Reputation: 10167
Given two data tables (tbl_A
and tbl_B
), I would like to select all the rows in the tbl_A
which have matching rows in tbl_B
, and I would like the code to be expressive. If the %in%
operator were defined for data.tables, something like this would be be ideal:
subset <- tbl_A[tbl_A %in% tbl_B]
I can think of many ways to accomplish what I want such as:
# double negation (set differences)
subset <- tbl_A[!tbl_A[!tbl_B,1,keyby=a]]
# nomatch with keyby and this annoying `[,V1:=NULL]` bit
subset <- tbl_B[,1,keyby=.(a=x)][,V1:=NULL][tbl_A,nomatch=0L]
# nomatch with !duplicated() and setnames()
subset <- tbl_B[!duplicated(tbl_B),.(x)][tbl_A,nomatch=0L]; setnames(subset,"x","a")
# nomatch with !unique() and setnames()
subset <- unique(tbl_B)[,.(x)][tbl_A,nomatch=0L]; setnames(subset,"x","a")
# use of a temporary variable (Thanks @Frank)

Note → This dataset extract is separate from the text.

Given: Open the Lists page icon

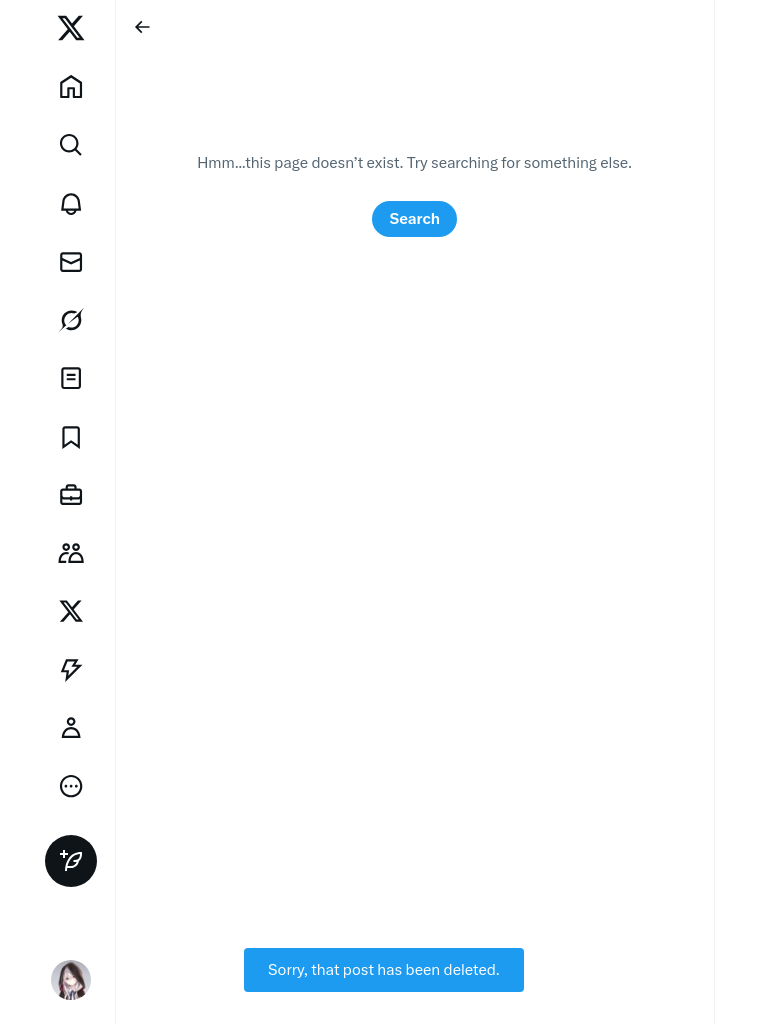Looking at the screenshot, I should pos(71,378).
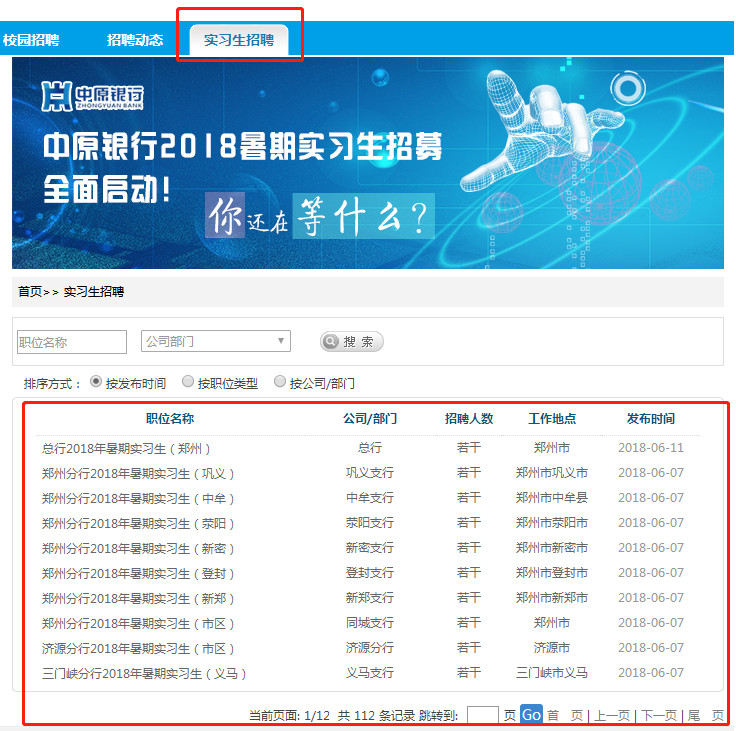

subset <- tbl_A[, found := FALSE][tbl_B, found := TRUE][(found)][,found:=NULL][]
but each expression is difficult to read and it's not obvious at first glance what the code is doing. Is there a more idiomatic / expressive way of accomplishing this task?
For purposes of example, here are some toy data.tables:
# toy tables
tbl_A <- data.table(a=letters[1:5],
b=1:5,
c=rnorm(5))
tbl_B <- data.table(x=letters[3:7],
y=13:17,
z=rnorm(5))
# both tables might have multiple rows with the same key fields.
tbl_A <- rbind(tbl_A,tbl_A)
tbl_B <- rbind(tbl_B,tbl_B)
setkey(tbl_A,a)
setkey(tbl_B,x)
and an expected result containing the rows in tbl_A
which match at least one row in tbl_B
:
a b c
1: c 3 -0.5403072
2: c 3 -0.5403072
3: d 4 -1.3353621
4: d 4 -1.3353621
5: e 5 1.1811730
6: e 5 1.1811730
Upvotes: 5
Views: 985
Reputation: 25225
Adding 2 more options
tbl_A[fintersect(tbl_A[,.(a)], tbl_B[,.(a=x)])]
and
tbl_A[unique(tbl_A[tbl_B, nomatch=0L, which=TRUE])]
Upvotes: 2
Reputation: 345
I'm not sure how expressive it is (apologies if not) but this seems to work:
tbl_A[,.(a,b,c,any(a == tbl_B[,x])), by = a][V4==TRUE,.(a,b,c)]
I'm sure it can be improved - I only found out about any() yesterday and still testing it :)
Upvotes: 0